DATA LISTING:
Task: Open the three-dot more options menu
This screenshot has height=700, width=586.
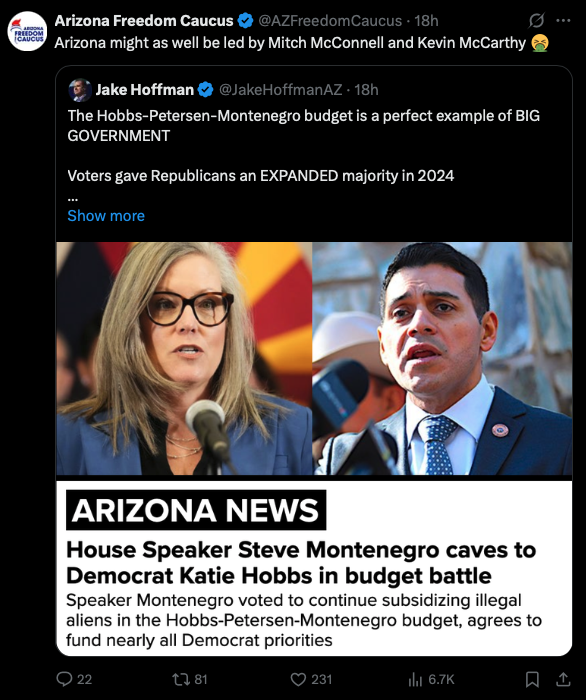Action: (x=563, y=21)
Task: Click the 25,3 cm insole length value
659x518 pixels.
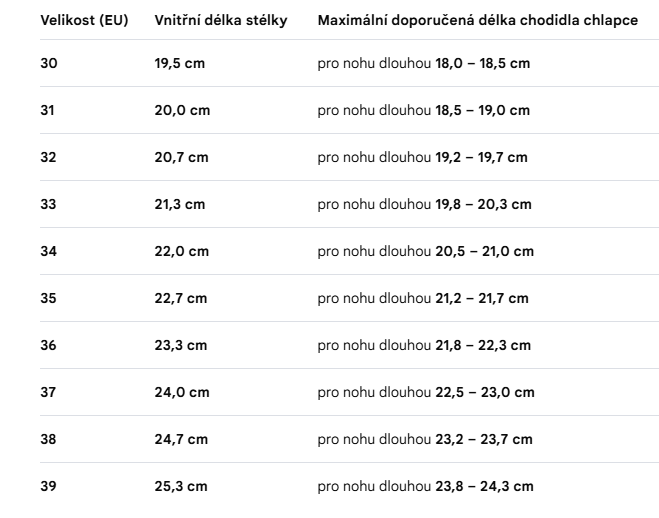Action: (x=181, y=486)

REQUIRED ACTION:
Say how many lines of the material hold the string "Task", giving the number alone.

RESPONSE:
2